Je prends place à son chevet.
— Tu es dur avec elle, diagnostique Mathias.
— Oui, fais-je résolument : très dur, elle m’excite. C’est la fascination de l’horreur.
Je redeviens pro :
— Alors, tu as examiné le fusil ?
— Oui. Je l’ai caché dans le placard avant qu’elle n’arrive, elle aurait hurlé au scandale parce que tu me donnes du travail jusqu’ici !
— Qu’en penses-tu ?
— Phénoménal !
— Mais encore, Hector ?
— Il tue : je parle des ondes de la lunette.
— En es-tu sûr ?
— Je l’ai expérimenté, avoue Mathias en baissant le ton comme s’il m’avouait une maladie vénérienne.
— Sur qui ? béé-je-t-il.
— Un yorkshire.
— Quand ?
— Il y a moins d’une heure.
— Où ?
— Depuis cette chambre.
— Comment ?
Il révèle :
— Naturellement, les chiens ne sont pas admis à l’hôpital. Une visiteuse flanquée de son yorkshire s’est présentée ce matin et s’est fait refouler. Alors elle a attaché l’animal à la grille protégeant un massif de roses. J’ai visé le yorkshire avec le fusil et actionné la seconde détente. Il ne s’est rien passé. Pensant l’avoir raté, j’ai réitéré mon geste. Toujours rien. J’ai alors cru que cette arme n’en était pas une, concernant sa seconde fonction. Mais voilà que tout à l’heure j’entends des cris désespérés. Je vais à la fenêtre et aperçois la dadame en train de piquer une crise de nerfs devant le cadavre du clébard.
— Tu es devenu canicide !
— J’ai honte, mais pour expérimenter le fusil, il me fallait une cible vivante !
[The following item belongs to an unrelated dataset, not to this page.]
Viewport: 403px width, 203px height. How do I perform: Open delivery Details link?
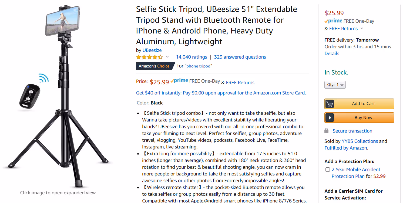pyautogui.click(x=332, y=53)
— Et tu conclus quoi, de cet assassinat ?
— Les ondes émises par le fusil altèrent la fonction cardiaque jusqu’à entraîner, à retardement, un arrêt du cœur. La charge est réglée pour supprimer un homme ; elle a eu un effet plus rapide sur un minuscule mammifère.
— Tu as entendu parler des travaux du professeur Raspek ?
Il répond, sévère :
— Rien de ce qui touche aux travaux scientifiques actuels ne m’est étranger.
— Aurait-il été capable d’inventer ce fusil double action ?
Mathias réfléchit.
— Il rentre tout à fait dans son domaine d’exploration.
— C’est bien ce que je sens. Comme je sens aussi qu’il en aura été la première victime.
CHAPITRE XI
POURPRE : matière colorante rouge foncé, que les Anciens tiraient d’un coquillage.
En fin de journée, rien ne s’étant produit, je passe chez les Bérurier, non pour user de mon « cadeau d’anniversaire » mais pour voir de quelle manière l’infâme couple se comporte avec lui.